If you look in any newspaper today you will see doom and gloom in connection with the property market, you will a whole selection of guides, surveys and indexes which tell us what we all know – the property market is struggling badly. But are there any other guides to look at? Is there anywhere that we can get the bottom line on the UK property market?
More and more people are starting to look at the property auction market which has also been hit, with attendances down but properties still flowing through on a regular basis. There is a feeling that what is now left at the auctions is a hard core of property investors who are looking to grab a bargain and factor in declines for the future, catching good value properties at the same time. But should we be taking much notice of this hot bed of property investment or should we be looking at the ‘real’ property market?
Many people actually believe that the various property auction houses around the UK offer the best indication of what is happening at the base level of the UK housing market. This is where there is no froth, where investors will not pay over the odds and while in the good times the quality of property may well err on the low side, in the current slowdown we are seeing all kinds of properties up for grabs.
If you take a look at the latest figures from the likes of the Nationwide and Halifax (bell weathers of the UK property market) you will see that house prices have fallen but over 12% in the last 12 months while a look at the Land Registry figures will show a fall of just under 5%. However, the underlying figures at various property auctions around the UK are even more shocking, but do they indicate the bottom of the property market fall or supply and demand issues not present in the overall market?
A quick glimpse at the overall figures for the UK property auction sector shows that auction sales have fallen by 42% over the last 12 months and now total in the region of £302 million. While this does not mean that prices have fallen 42% it is showing a steeper fall in property sales than the wider market. Though some of this can be explained away by the fact that non-investment led property buyers have been staying away from the auctions, does a fall of 42% mean that we are nearing the bottom of the market?
While there could be something behind these figures it is also worth remembering that some investors will have been hit by the credit crunch and seen their buying power slashed over recent times. However, perhaps a more telling figure is the fact that for the first time in 6 months we have seen the percentage of properties sold, against the number put up for auction, top 60%. This would seem to indicate that prices may well have fallen further in the property auction sector but there is interest from professional investors, some of whom will be looking to ‘flip’ a new purchase as and when the market picks up.
Flipping is a term used when an investor takes advantage of a particular opportunity to acquire an investment at a rock bottom price – in affect a distressed sale. The investors will then look to ‘flip’ the property almost immediately and make a short term gain on the investment. While highly risky if you get your timing wrong or pay over the odds, many people have made big money out of this practice.
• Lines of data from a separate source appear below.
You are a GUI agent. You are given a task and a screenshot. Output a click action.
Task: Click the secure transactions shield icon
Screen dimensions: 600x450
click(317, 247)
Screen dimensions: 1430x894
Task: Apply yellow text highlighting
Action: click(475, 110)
While it would be a little foolish to call the bottom of the market on a couple of figures, the change in perception at the property auction houses and the fact many have now got their cheque books out again is very encouraging. What we need to see now is a consolidation in auction property prices and then hopefully we will start to see property values move slowly higher. This would not only give great comfort to investors in the property auction market but any opportunity to inject confidence into the wider property sector would be embraced by all.
The risks of property auctions
On a side note it is worth highlighting the fact that property auctions are not a way to make easy money even though there is the potential to grab a number of bargains. You need to study the sale books before you start bidding for property, you need to be aware of the area and you need to have a general feel for the property market, both now and the signs for the future. Many people have had their fingers burnt in a big way investing via the property auction market route so you really do need to have your wits about you.
While the headlines are always taken by the likes of Nationwide and Halifax when it comes to the performance of the UK property market, it could be argued that the real investment moves are happening underneath the surface at the many property auction houses across the UK. These are environments where the froth of the wider market is taken off and we are down to the bare bones of the property.
However, it must be noted that property auctions have tended to attract a certain class of property and may not offer an accurate perspective on the wider property market. Distressed sales repossessions and properties which nobody wants, are generally regarded as the food of the property auctions but this is not always the case and they have changed over the last 20 years.
In truth there will be no one figure which denotes the bottom of the housing market as it will be more of a cumulative affect. However, the fact that property investors are now starting to dust down their cheque books again does offer at least a modicum of hope.